Use of oral contraceptives in epidemiological studies. No relationship has been demonstrated between breast cancer risk. Although a large-scale study showed a relative risk increase of 1.24, this relationship could not be demonstrated in two recent studies.
Studies suggest that the amount and duration of alcohol consumption are also associated with an increase in the risk of breast cancer. Alcohol consumption is known to increase estradiol serum levels. Many studies have shown that moderate alcohol intake (1-2 drinks per day) causes a 30-50% increase in the incidence of breast cancer. A recent population-based study has shown that increased alcohol intake is effective in the development of estrogen receptor-positive breast cancer.
Increased physical activity (exercise) is associated with a reduced risk of breast cancer, especially in premenopausal women. Although this issue is very controversial, it is thought that regular exercise reduces the risk of breast cancer by increasing the number of anovulatory cycles.
Eating Habits: Eating foods with high fat content for a long time. There is some evidence to suggest that relin consumption may also contribute to an increased risk of breast cancer by increasing serum estrogen levels. However, the results of studies on the subject are contradictory.
Some studies have shown that there is an increase in the risk of breast cancer by eating red meat 5 times a week.

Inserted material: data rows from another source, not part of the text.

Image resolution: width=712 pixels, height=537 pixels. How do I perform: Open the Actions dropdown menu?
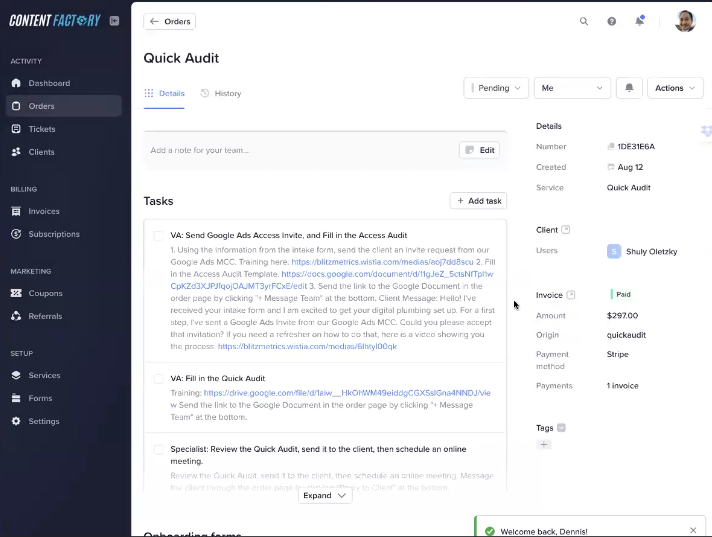pos(675,88)
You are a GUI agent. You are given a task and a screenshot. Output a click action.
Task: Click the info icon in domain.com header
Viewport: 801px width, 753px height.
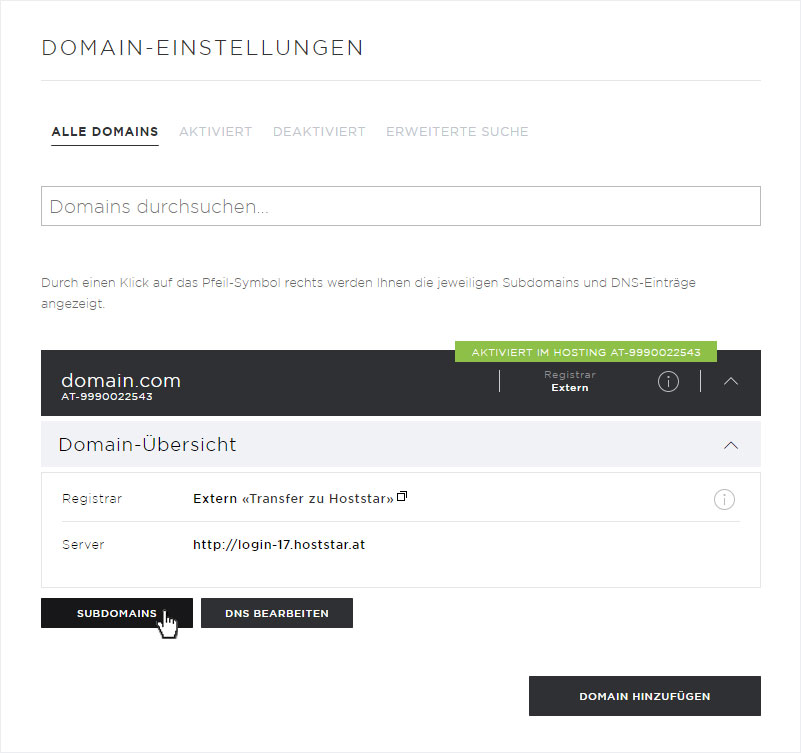pos(668,382)
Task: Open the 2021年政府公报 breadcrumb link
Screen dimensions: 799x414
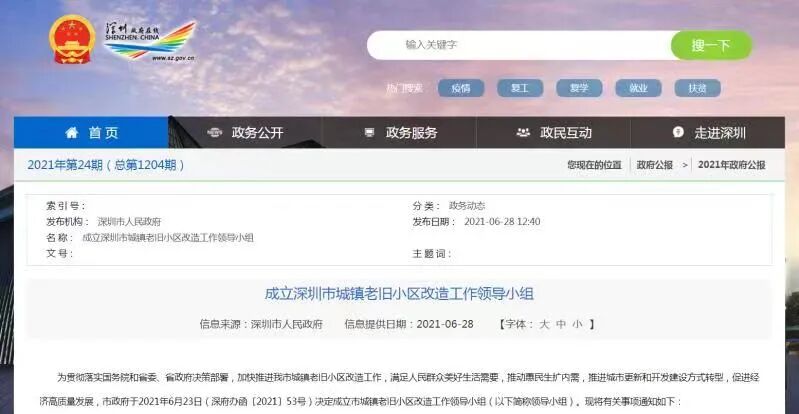Action: (x=731, y=165)
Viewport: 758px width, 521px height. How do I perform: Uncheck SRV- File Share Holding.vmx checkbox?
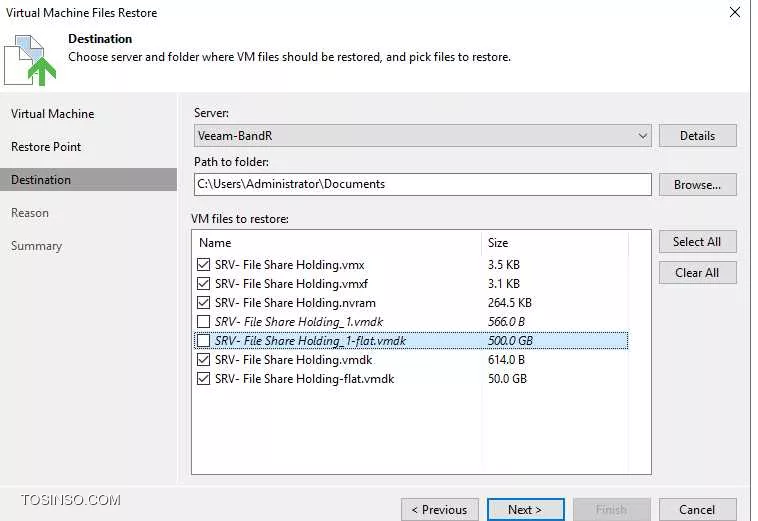204,265
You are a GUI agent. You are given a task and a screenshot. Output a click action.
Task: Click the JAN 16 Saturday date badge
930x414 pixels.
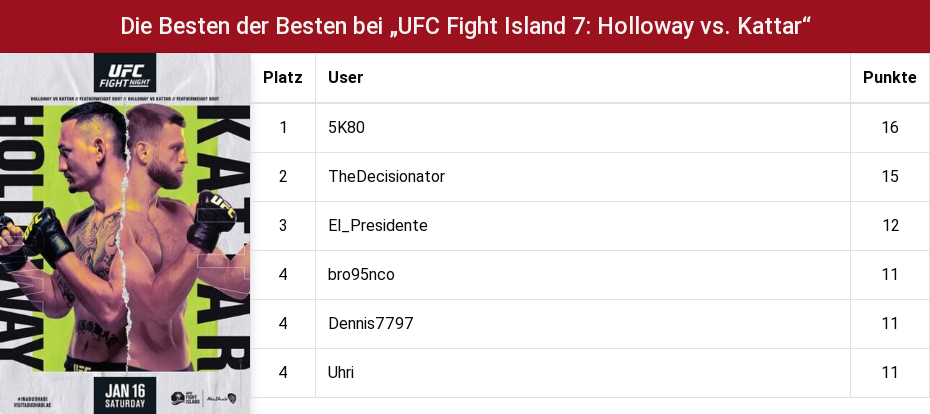pos(125,396)
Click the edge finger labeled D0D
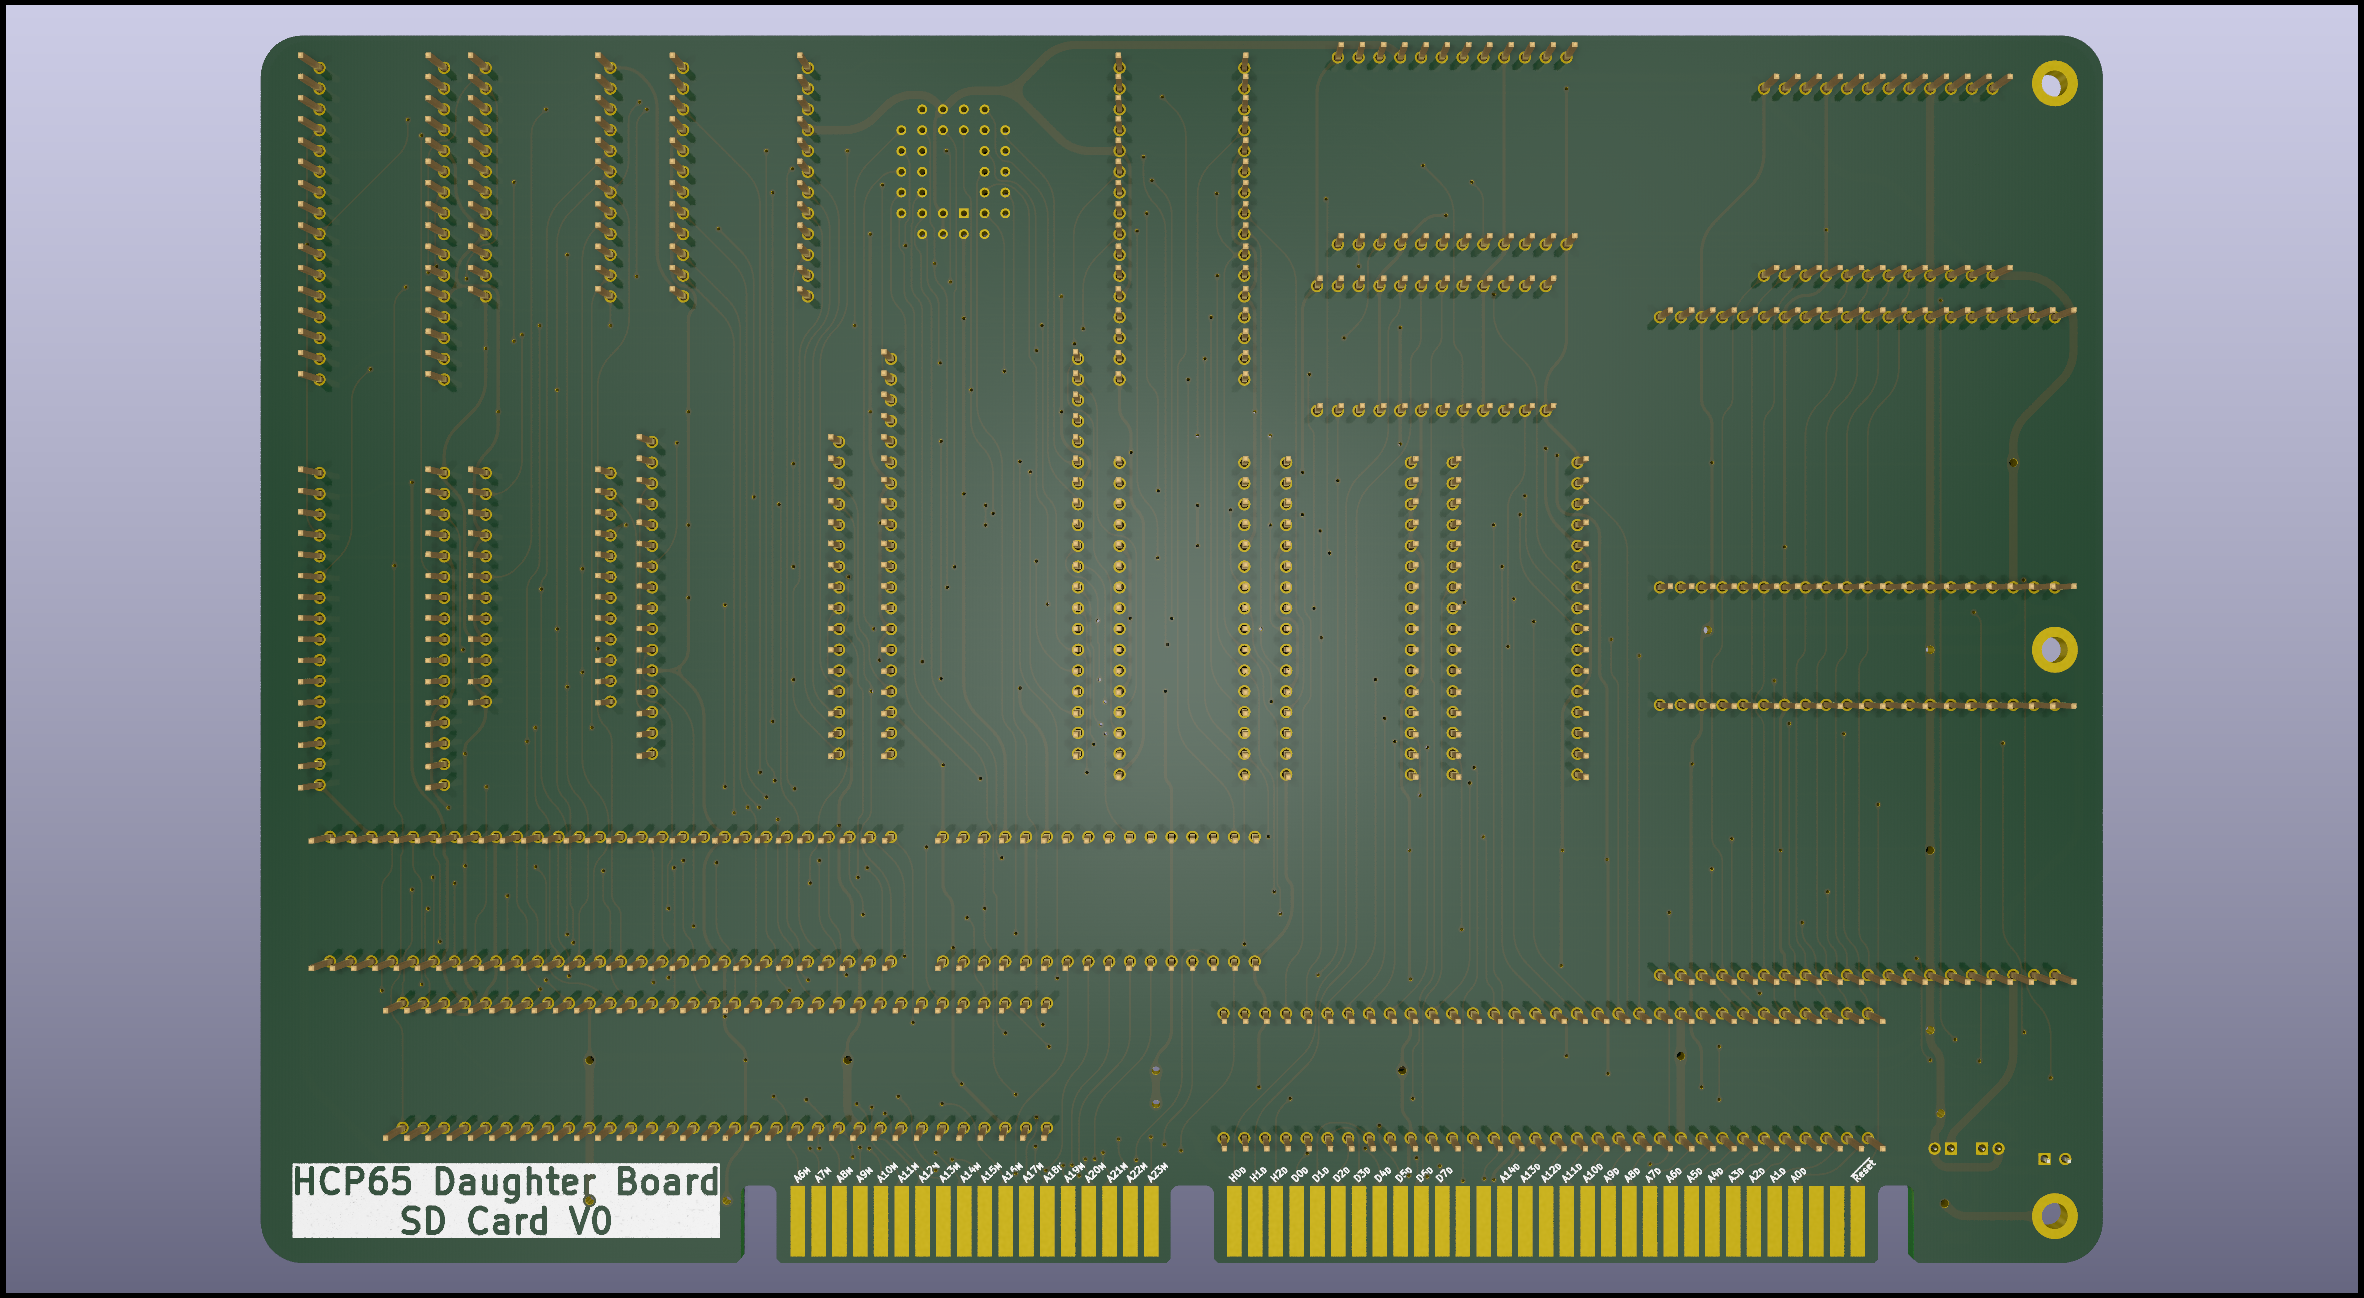This screenshot has width=2364, height=1298. tap(1298, 1220)
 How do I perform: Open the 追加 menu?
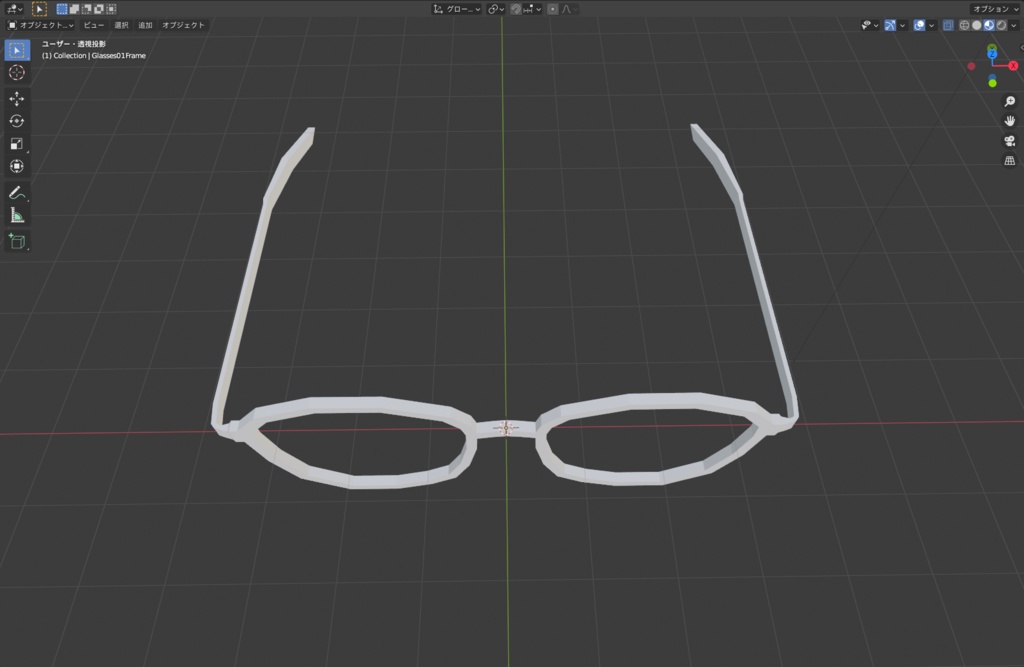click(x=144, y=25)
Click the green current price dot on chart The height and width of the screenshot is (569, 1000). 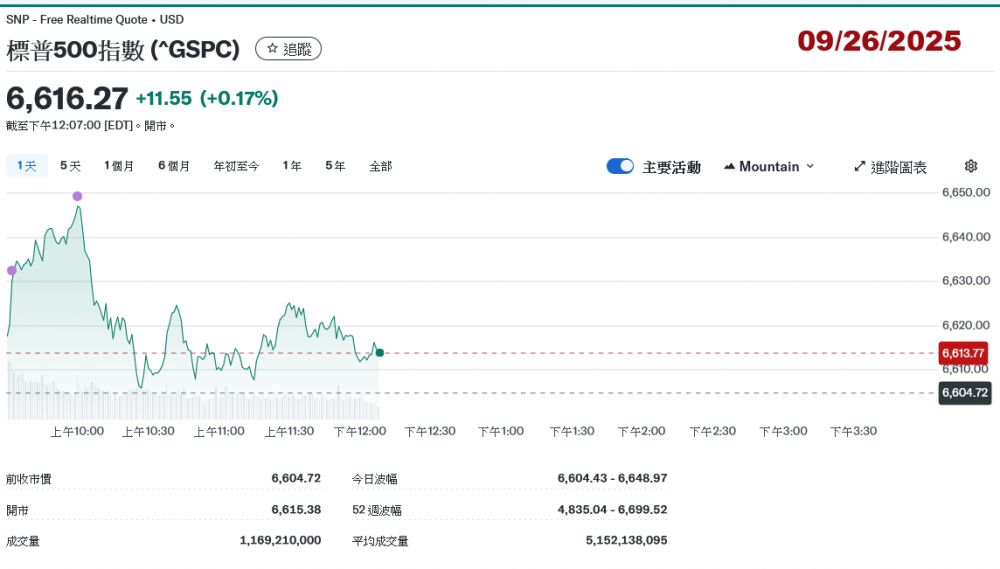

The relationship between increasing soybean oil consumption and reducing the risk of breast cancer is unclear. Therefore, there is no strong evidence to recommend a soy-rich diet to women living in Western societies to prevent breast cancer. However, it is not thought to be harmful.
Epidemiological studies in recent years have revealed that vitamin D may have a protective role against breast cancer.
Intake of antioxidants such as vitamin E, vitamin C or beta-carotene. There is no strong evidence that it affects breast cancer risk; Data regarding vitamin A are controversial. Although some studies have shown that low selenium levels increase the risk, the protective effect of high levels has not been demonstrated.
Studies have not shown a relationship between caffeine and breast cancer risk.
The relationship between smoking and breast cancer is also contradictory. . Although very different results have been obtained in studies, it is thought to increase the risk with some other accompanying factors.
Other Factors: Body Mass Index (BMI): Excessive Post-menopausal breast cancer is more common in overweight or obese women. If postmenopausal women who do not use HRT lose 10 kg or more after menopause, they have less risk than those who do not lose weight. In premenopausal overweight women, the risk is lower than in those who are not.
Proliferative Breast Lesions (without or containing atypia): Proliferative breast lesions, especially those containing cytological atypia, are risk factors for both non-invasive and invasive breast cancer. While there is a slight increase in a proliferative lesion that does not contain atypia (complex fibroadenoma, moderate or florid hyperplasia, sclerosing adenosis, intraductal papilloma); The risk is higher in proliferative lesions containing atypia (atypical lobular hyperplasia, atypical ductal hyperplasia). When atypia is multifocal, the risk increases 10 times. r.
Personal history of breast cancer: A personal history of invasive or in situ breast cancer increases the risk of developing invasive cancer in the contralateral (other) breast. The 10-year risk of contralateral invasive breast cancer for in situ lesions is 5%. In those with invasive breast cancer, the risk of developing contralateral breast cancer increases by 1% annually in premenopausal women and by 0.5% annually in postmenopausal women.
Dense breast structure: As an independent factor, it is associated with an increased risk of breast cancer. It is thought that the risk increases 4-5 times in women with mammographically dense breast structure.